(Stored data)
+ + + + + + +

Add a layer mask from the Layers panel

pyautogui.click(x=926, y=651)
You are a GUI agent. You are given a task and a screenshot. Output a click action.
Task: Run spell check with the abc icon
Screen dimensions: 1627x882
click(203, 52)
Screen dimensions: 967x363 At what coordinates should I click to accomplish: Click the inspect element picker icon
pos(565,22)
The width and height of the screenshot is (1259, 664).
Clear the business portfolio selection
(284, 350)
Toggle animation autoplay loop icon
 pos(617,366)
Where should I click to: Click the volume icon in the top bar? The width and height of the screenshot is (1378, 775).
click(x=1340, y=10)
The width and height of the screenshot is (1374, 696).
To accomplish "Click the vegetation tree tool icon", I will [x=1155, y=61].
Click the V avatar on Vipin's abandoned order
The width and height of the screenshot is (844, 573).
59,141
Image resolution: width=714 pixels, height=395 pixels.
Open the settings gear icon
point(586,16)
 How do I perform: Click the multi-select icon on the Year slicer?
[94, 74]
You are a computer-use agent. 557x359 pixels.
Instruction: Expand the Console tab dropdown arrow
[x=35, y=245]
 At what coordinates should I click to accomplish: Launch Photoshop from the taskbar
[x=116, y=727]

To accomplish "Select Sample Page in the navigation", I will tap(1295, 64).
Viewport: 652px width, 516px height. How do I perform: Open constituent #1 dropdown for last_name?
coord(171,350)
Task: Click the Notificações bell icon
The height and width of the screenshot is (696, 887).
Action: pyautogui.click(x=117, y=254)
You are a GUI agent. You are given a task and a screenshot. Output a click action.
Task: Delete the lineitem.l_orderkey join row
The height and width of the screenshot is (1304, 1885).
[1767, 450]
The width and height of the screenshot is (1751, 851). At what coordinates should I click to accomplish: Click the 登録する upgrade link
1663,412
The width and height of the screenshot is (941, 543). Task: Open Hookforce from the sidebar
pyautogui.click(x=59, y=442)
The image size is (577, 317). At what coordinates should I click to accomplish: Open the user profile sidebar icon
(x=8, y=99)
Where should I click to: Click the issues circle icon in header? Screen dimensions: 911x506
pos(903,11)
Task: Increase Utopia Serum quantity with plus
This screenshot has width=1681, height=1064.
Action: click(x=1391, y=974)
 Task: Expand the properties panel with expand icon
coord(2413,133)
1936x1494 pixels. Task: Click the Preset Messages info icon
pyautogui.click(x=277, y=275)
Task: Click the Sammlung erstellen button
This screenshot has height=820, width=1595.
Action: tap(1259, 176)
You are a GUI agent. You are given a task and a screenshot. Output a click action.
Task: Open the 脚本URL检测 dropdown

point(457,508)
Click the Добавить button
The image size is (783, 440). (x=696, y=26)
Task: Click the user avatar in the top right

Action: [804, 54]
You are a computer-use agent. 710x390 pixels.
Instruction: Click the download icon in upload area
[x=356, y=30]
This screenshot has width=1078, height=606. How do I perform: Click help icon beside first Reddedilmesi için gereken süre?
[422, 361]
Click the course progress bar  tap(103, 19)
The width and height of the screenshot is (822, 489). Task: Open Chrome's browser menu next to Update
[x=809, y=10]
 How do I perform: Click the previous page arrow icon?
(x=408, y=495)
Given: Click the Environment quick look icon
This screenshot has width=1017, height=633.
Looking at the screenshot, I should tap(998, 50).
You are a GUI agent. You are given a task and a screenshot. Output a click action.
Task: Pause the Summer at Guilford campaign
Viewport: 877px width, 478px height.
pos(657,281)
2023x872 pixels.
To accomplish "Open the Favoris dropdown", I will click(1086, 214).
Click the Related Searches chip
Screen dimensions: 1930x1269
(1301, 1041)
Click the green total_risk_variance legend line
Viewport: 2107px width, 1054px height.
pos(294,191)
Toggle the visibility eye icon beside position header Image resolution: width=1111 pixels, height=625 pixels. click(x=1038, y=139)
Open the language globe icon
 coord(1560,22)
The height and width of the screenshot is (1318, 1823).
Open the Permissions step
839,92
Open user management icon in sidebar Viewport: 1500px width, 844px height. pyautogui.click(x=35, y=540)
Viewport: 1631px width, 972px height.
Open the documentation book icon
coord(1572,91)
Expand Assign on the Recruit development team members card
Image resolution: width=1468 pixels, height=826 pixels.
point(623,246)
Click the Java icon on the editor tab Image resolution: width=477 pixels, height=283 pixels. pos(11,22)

+ + + + + + +

### Exercise:
Write out a word-for-word copy of every entry above.

### Task output:
Add a layer mask from the Layers panel

pyautogui.click(x=926, y=651)
You are a GUI agent. You are given a task and a screenshot. Output a click action.
Task: Run spell check with the abc icon
Screen dimensions: 1627x882
click(203, 52)
Screen dimensions: 967x363 At what coordinates should I click to accomplish: Click the inspect element picker icon
pos(565,22)
The width and height of the screenshot is (1259, 664).
Clear the business portfolio selection
(284, 350)
Toggle animation autoplay loop icon
 pos(617,366)
Where should I click to: Click the volume icon in the top bar? The width and height of the screenshot is (1378, 775).
click(x=1340, y=10)
The width and height of the screenshot is (1374, 696).
To accomplish "Click the vegetation tree tool icon", I will [x=1155, y=61].
Click the V avatar on Vipin's abandoned order
The width and height of the screenshot is (844, 573).
59,141
Image resolution: width=714 pixels, height=395 pixels.
Open the settings gear icon
point(586,16)
 How do I perform: Click the multi-select icon on the Year slicer?
[94, 74]
You are a computer-use agent. 557x359 pixels.
Instruction: Expand the Console tab dropdown arrow
[x=35, y=245]
 At what coordinates should I click to accomplish: Launch Photoshop from the taskbar
[x=116, y=727]

To accomplish "Select Sample Page in the navigation", I will tap(1295, 64).
Viewport: 652px width, 516px height. How do I perform: Open constituent #1 dropdown for last_name?
coord(171,350)
Task: Click the Notificações bell icon
The height and width of the screenshot is (696, 887).
Action: pyautogui.click(x=117, y=254)
You are a GUI agent. You are given a task and a screenshot. Output a click action.
Task: Delete the lineitem.l_orderkey join row
The height and width of the screenshot is (1304, 1885).
[1767, 450]
The width and height of the screenshot is (1751, 851). At what coordinates should I click to accomplish: Click the 登録する upgrade link
1663,412
The width and height of the screenshot is (941, 543). Task: Open Hookforce from the sidebar
pyautogui.click(x=59, y=442)
The image size is (577, 317). At what coordinates should I click to accomplish: Open the user profile sidebar icon
(x=8, y=99)
Where should I click to: Click the issues circle icon in header? Screen dimensions: 911x506
pos(903,11)
Task: Increase Utopia Serum quantity with plus
This screenshot has width=1681, height=1064.
Action: click(x=1391, y=974)
 Task: Expand the properties panel with expand icon
coord(2413,133)
1936x1494 pixels. Task: Click the Preset Messages info icon
pyautogui.click(x=277, y=275)
Task: Click the Sammlung erstellen button
This screenshot has height=820, width=1595.
Action: tap(1259, 176)
You are a GUI agent. You are given a task and a screenshot. Output a click action.
Task: Open the 脚本URL检测 dropdown

point(457,508)
Click the Добавить button
The image size is (783, 440). (x=696, y=26)
Task: Click the user avatar in the top right

Action: [804, 54]
You are a computer-use agent. 710x390 pixels.
Instruction: Click the download icon in upload area
[x=356, y=30]
This screenshot has width=1078, height=606. How do I perform: Click help icon beside first Reddedilmesi için gereken süre?
[422, 361]
Click the course progress bar  tap(103, 19)
The width and height of the screenshot is (822, 489). Task: Open Chrome's browser menu next to Update
[x=809, y=10]
 How do I perform: Click the previous page arrow icon?
(x=408, y=495)
Given: Click the Environment quick look icon
This screenshot has width=1017, height=633.
Looking at the screenshot, I should tap(998, 50).
You are a GUI agent. You are given a task and a screenshot. Output a click action.
Task: Pause the Summer at Guilford campaign
Viewport: 877px width, 478px height.
pos(657,281)
2023x872 pixels.
To accomplish "Open the Favoris dropdown", I will click(1086, 214).
Click the Related Searches chip
Screen dimensions: 1930x1269
(1301, 1041)
Click the green total_risk_variance legend line
Viewport: 2107px width, 1054px height.
pos(294,191)
Toggle the visibility eye icon beside position header Image resolution: width=1111 pixels, height=625 pixels. click(x=1038, y=139)
Open the language globe icon
 coord(1560,22)
The height and width of the screenshot is (1318, 1823).
Open the Permissions step
839,92
Open user management icon in sidebar Viewport: 1500px width, 844px height. pyautogui.click(x=35, y=540)
Viewport: 1631px width, 972px height.
Open the documentation book icon
coord(1572,91)
Expand Assign on the Recruit development team members card
Image resolution: width=1468 pixels, height=826 pixels.
point(623,246)
Click the Java icon on the editor tab Image resolution: width=477 pixels, height=283 pixels. pos(11,22)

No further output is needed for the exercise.